Introduction
Imagine you’re analyzing a dataset of monthly incomes in a neighborhood. Most people earn between ₹20,000 and ₹50,000, but there are a few individuals who make ₹5,00,000 or more. Suddenly, your average (mean) income shoots up to ₹75,000 — far from the reality most residents experience. This is a classic case where outliers distort the central tendency. So what should you do?

What to Do Instead:
To better represent the central tendency in such situations:
Consider the Mode: In certain cases (like survey responses), the mode (most frequent value) might also be relevant.
Use the Median: The median gives a more accurate picture of the “typical” value in skewed distributions. In our income example, if the median is ₹30,000, that reflects the earnings of the average resident more realistically than the inflated mean.
Report Both Mean and Median: Sometimes, reporting both measures helps readers understand the nature of the data — and see that it’s skewed.

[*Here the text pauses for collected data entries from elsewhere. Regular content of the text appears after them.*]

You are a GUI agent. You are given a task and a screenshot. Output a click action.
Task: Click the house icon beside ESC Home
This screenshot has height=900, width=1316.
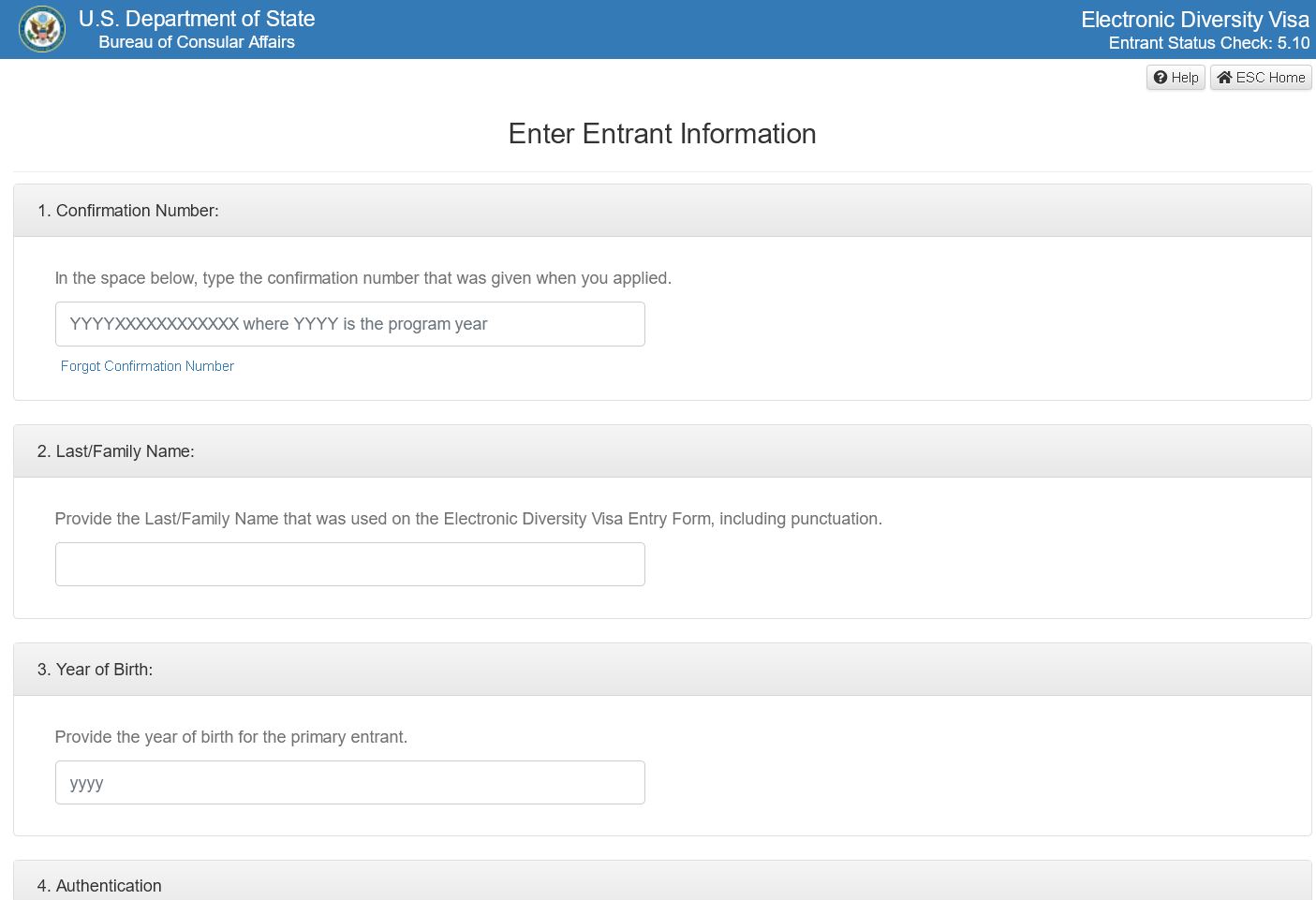[x=1224, y=78]
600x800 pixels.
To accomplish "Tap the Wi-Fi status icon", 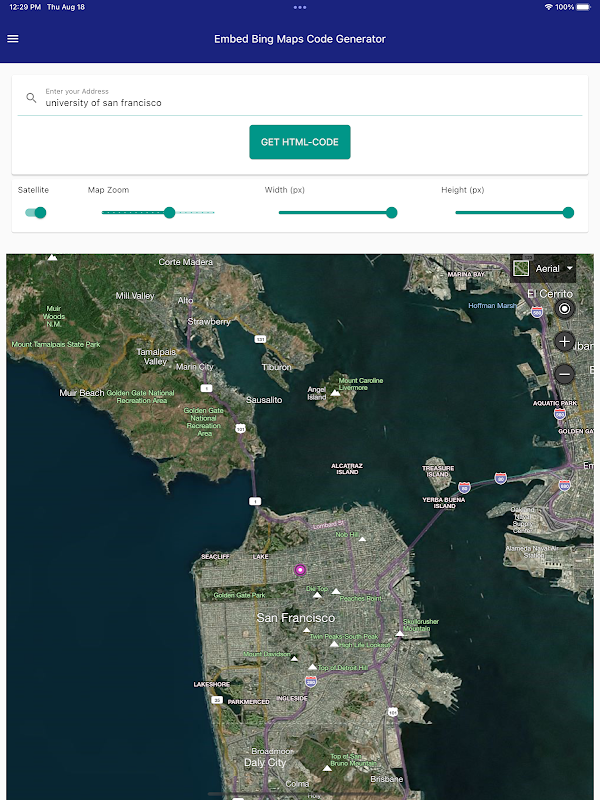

Visualize the Data: Box plots, histograms, and distribution curves make it easier to spot skewness and outliers.
Trim or Winsorize the Data (With Caution): For specific statistical purposes, you can remove or adjust extreme values — but only when justified and transparently explained.

Conclusion
When analyzing datasets with extreme values, it’s crucial to recognize how outliers can mislead interpretation. The median, not the mean, often tells the truer story of central tendency. Being thoughtful about which measure to use helps ensure your analysis reflects the real-world patterns your data represents.